Source: RTS, 11 July 2022; Le Quotidien Jurassien; RJB
Leaving will cost dear: Moutier will lose Bernese support and destabilise Jura’s finances.
«Moutier benefits from Bern’s sizeable cantonal support for companies and Covid-hit sectors.»
— Pro-Bern camp, 2021 campaign
✗~ Partly refuted
The transfer happened without a tax shock or service disruption: the concordat settled schools, justice, administration and hospital continuity, and Jura’s 2026 budget absorbs the town (a 16.2-million deficit, deemed manageable). Real costs remain, handled outside Moutier: a 65-million shortfall in federal equalisation, compensated by contributing cantons over five years.
Source: RTS (2026 budget); Le Temps, December 2025; jura.ch

Factual record · 5 years on (2026)

2
Confirmed
1
Partly confirmed
1
Partly refuted
0
Refuted
An uncontested ballot: under the eyes of 18 federal observers, the yes won 54.9% and no appeal was lodged. The legal saga born of the annulled 2017 vote did not repeat itself.
The Bern-Jura concordat: signed on 24 November 2023, overwhelmingly approved by both parliaments (57-1 in Jura, 112-19 in Bern), then by the voters on 22 September 2024 (72.9% and 83.2%).
1 January 2026 — Moutier is Jurassian: 7,300 inhabitants change canton, the largest municipal transfer in recent Swiss history. Taxes down for most, administrative continuity assured.
~The hospital, a promise under strain: fewer mandates than under Bernese planning (25 → 5, then 11), with Jura’s hospital list still set to evolve with the town’s arrival.
~The equalisation bill: the transfer deprives Bern and Jura of 65 million francs in federal equalisation; a deal reached in late 2025 spreads compensation across contributing cantons (13 million a year for five years).
Worth noting — With Moutier’s transfer, the tripartite conference (Confederation, Bern, Jura) considers the Jura Question politically closed — a territorial conflict settled without violence, through a succession of ballots spanning half a century. The neighbouring villages of Belprahon and Sorvilier had chosen in 2017 to stay Bernese.
Analyse éditoriale
Conclusion

28 March 2021 achieved what 18 June 2017 had missed: an unchallengeable verdict. Same question, same town, but an unprecedented federal supervision apparatus — and a clearer result that no appeal came to contest. The institutional lesson is considerable: by cleanly re-running a flawed ballot, Swiss democracy closed its last great territorial conflict without drama.

Five years on, the winning camp’s promises have essentially held: taxes fell for most residents, and the transfer ran to the announced timetable without service disruption.
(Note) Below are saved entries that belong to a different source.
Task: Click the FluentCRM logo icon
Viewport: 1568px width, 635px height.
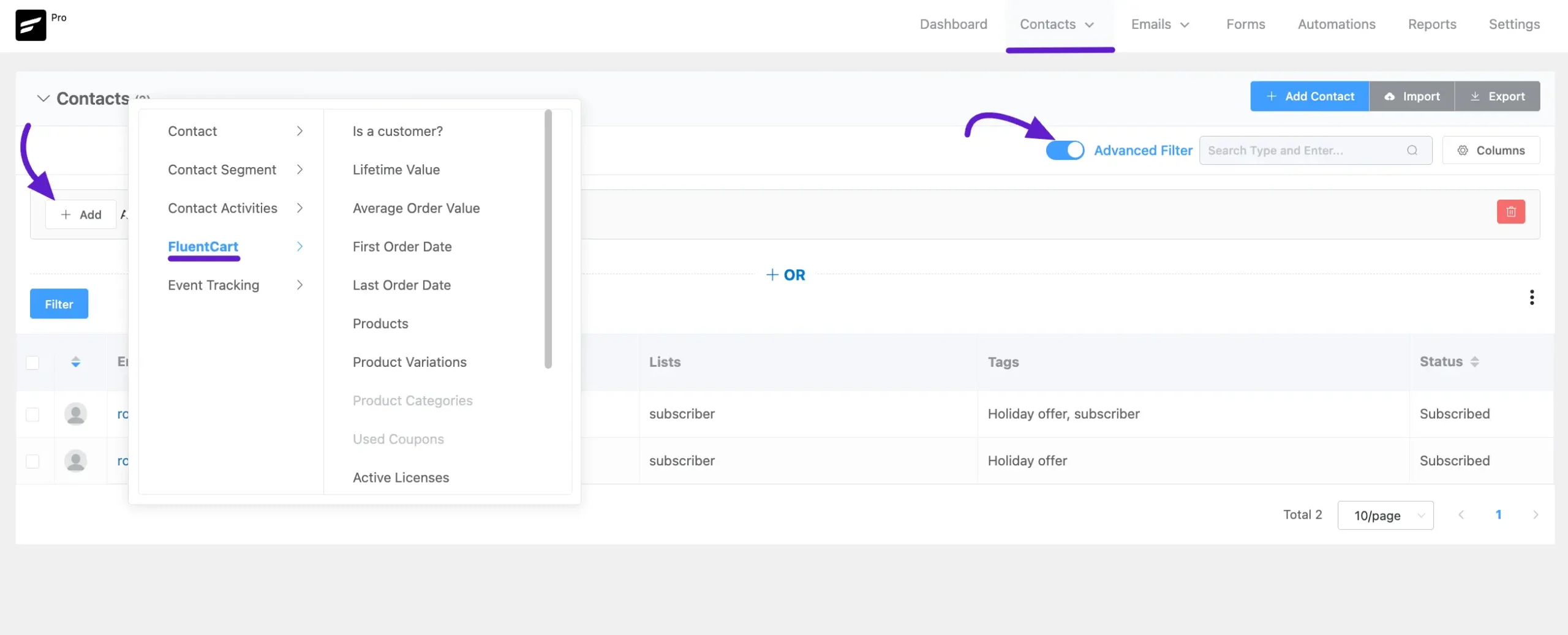Action: pyautogui.click(x=31, y=25)
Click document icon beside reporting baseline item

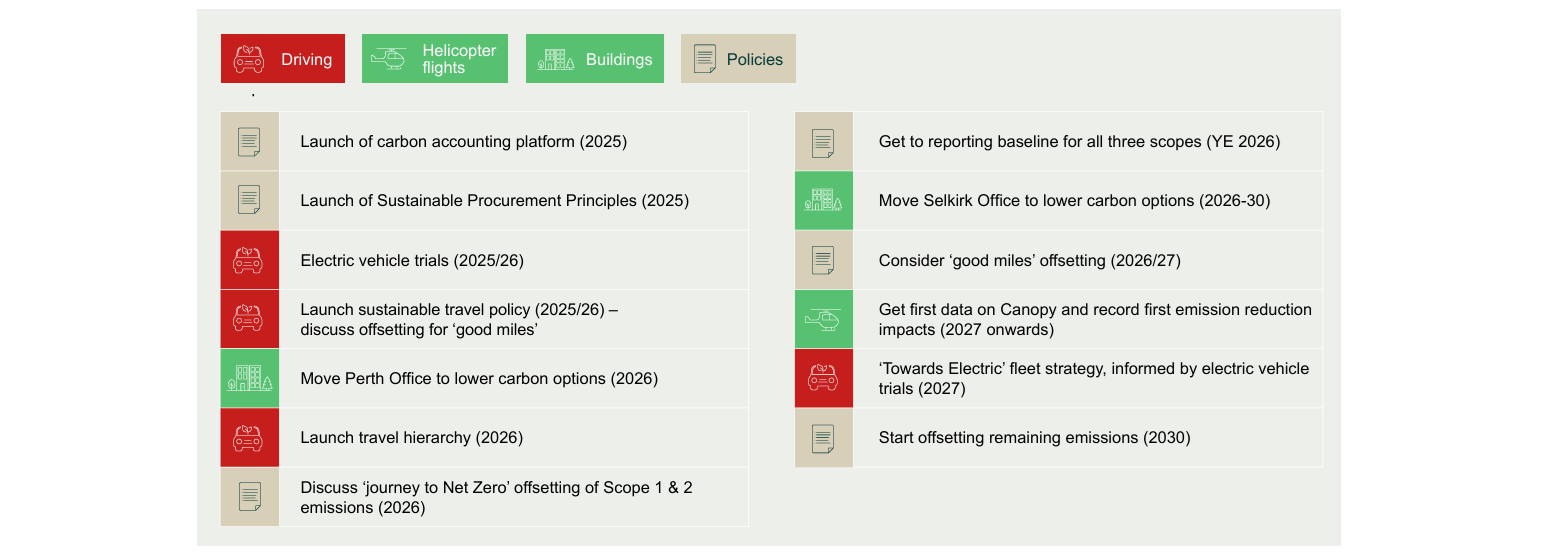[824, 142]
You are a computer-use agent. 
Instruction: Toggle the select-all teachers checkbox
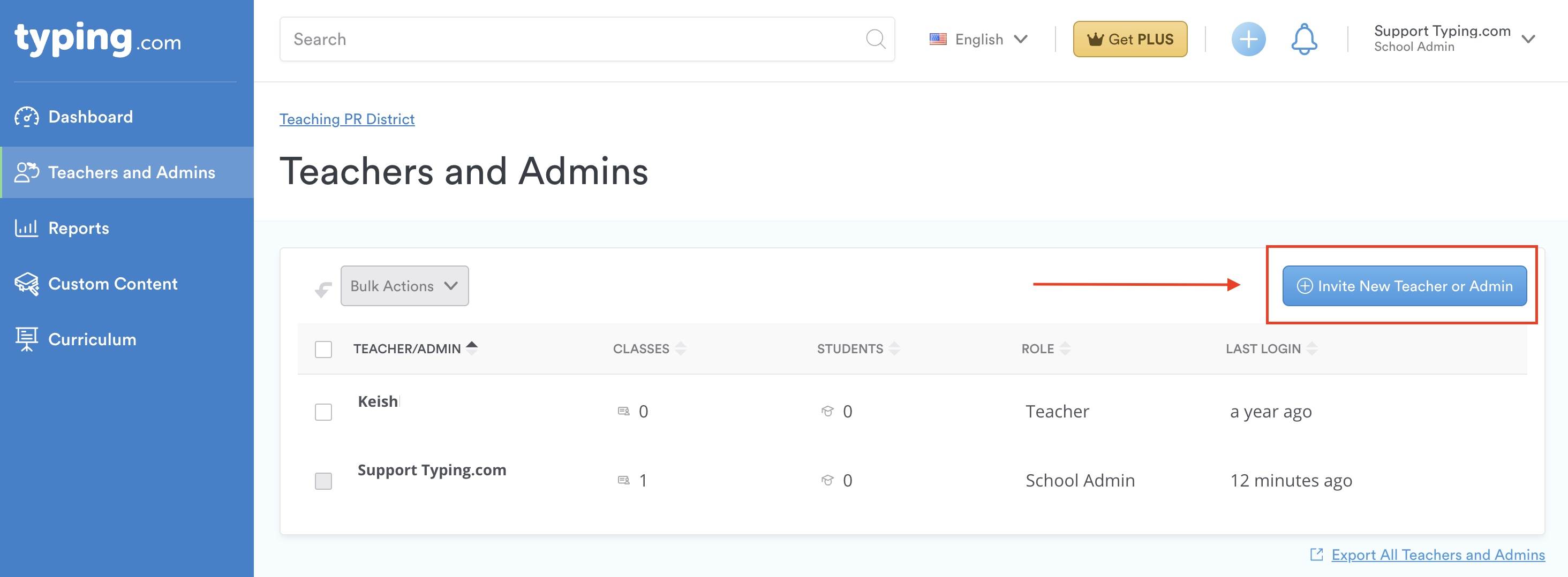point(323,350)
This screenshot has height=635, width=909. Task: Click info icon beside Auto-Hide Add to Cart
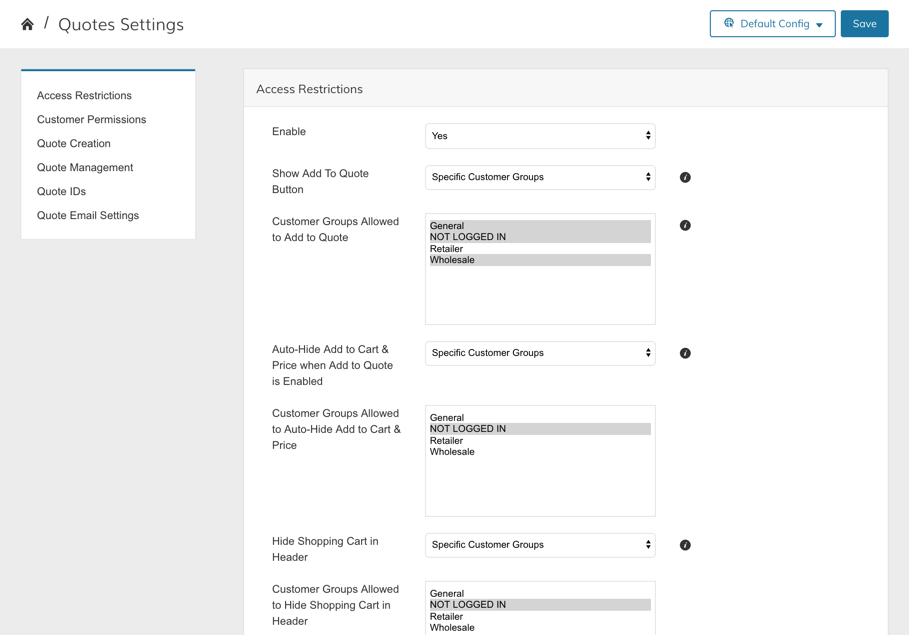pyautogui.click(x=685, y=353)
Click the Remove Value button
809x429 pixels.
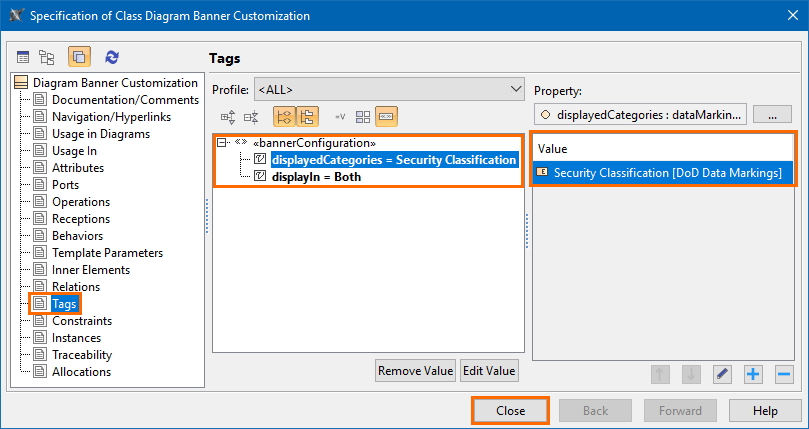415,371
The losing camp saw its main warning partly validated on the hospital front, where Jura’s list first slashed the site’s mandates before correcting course under pressure.

What remains is the one thing the vote could not settle: a durably divided town, where 45% of voters wanted to stay Bernese. Whether that minority is successfully integrated — more than any tax scale — will determine whether the wager of 28 March 2021 is fully won.